Critics say Galmudug, one of many regional states now dotting Somalia, has failed to live up to its promises.
Hashi Warsame, a Galkayo resident, says little has been done about poor infrastructure, institution building and improving public services.
“I believe corruption is the main factor which is undermining Galmudug,” he said.
Galmudug state covers four main towns in central Somalia including Hobyo, Harardhere, Gelinsor and the southern half of Galkayo, but militant Islamist group al-Shabaab last year gained control of Harardhere after it merged with Hizbul Islam. The northern half of Galkayo is ruled by the autonomous state of Puntland.
Residents say that while Puntland is providing services to its people, the Galmudug administration has delivered nothing.
“The only thing residents in Galmudug can remember is the peace agreement with Puntland that related to security collaboration with the two sides,” said Hashi.
Clan rivalries and widely available small arms make security fragile, say locals. According to Galmudug analysts, piracy and clan-related tensions are common in the areas – usually between the larger Sa’ad clan, which has the state authority, and its Saleban counterparts.

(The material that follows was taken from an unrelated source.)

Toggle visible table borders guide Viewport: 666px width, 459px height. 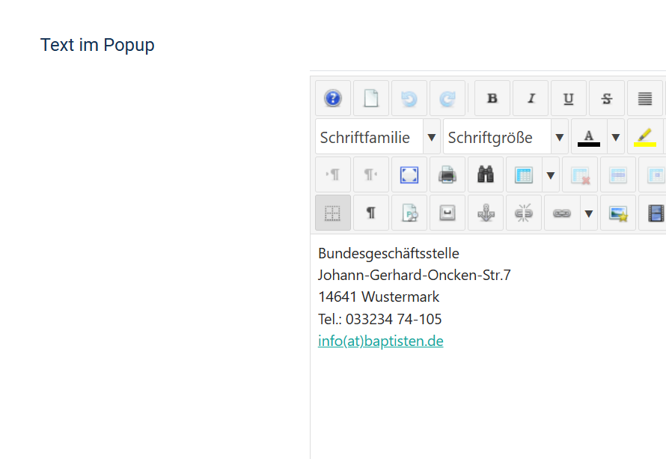coord(332,212)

In a stark illustration of the clan problems, a Somalia Report journalist in Hobyo to investigate piracy and accusations of toxic dumping was detained by the Sa'ad clan militia amid inter-clan suspicions on Saturday.

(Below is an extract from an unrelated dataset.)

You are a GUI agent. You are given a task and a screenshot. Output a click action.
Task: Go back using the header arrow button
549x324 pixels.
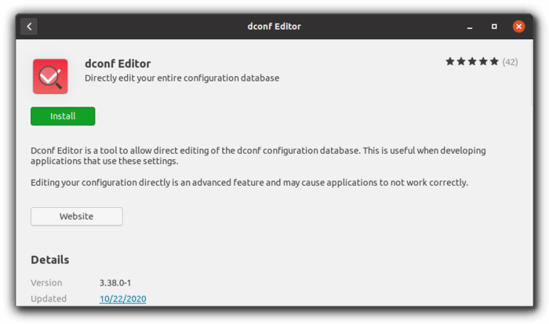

“(President Mohamed Ahmed) Alin is good at showing off to the world that he is Galmudug leader but the reality on the ground is different,” Abdirahman Said, Galkayo-based journalist, told Somalia Report. “Institutions must tackle possession of guns by the locals, and then peace and other governance institutions can grow.”
Alin could not be reached for comment, but in an earlier interview with Somalia Report, he said that the security forces, numbering around 100, were in desperate need of international funding to provide arms and communications equipment to improve security and fight piracy.
Residents have chased pirate gangs north of Hobyo, sick of their debauched lifestyles, but Alin says they are unable to do anything else without further resources.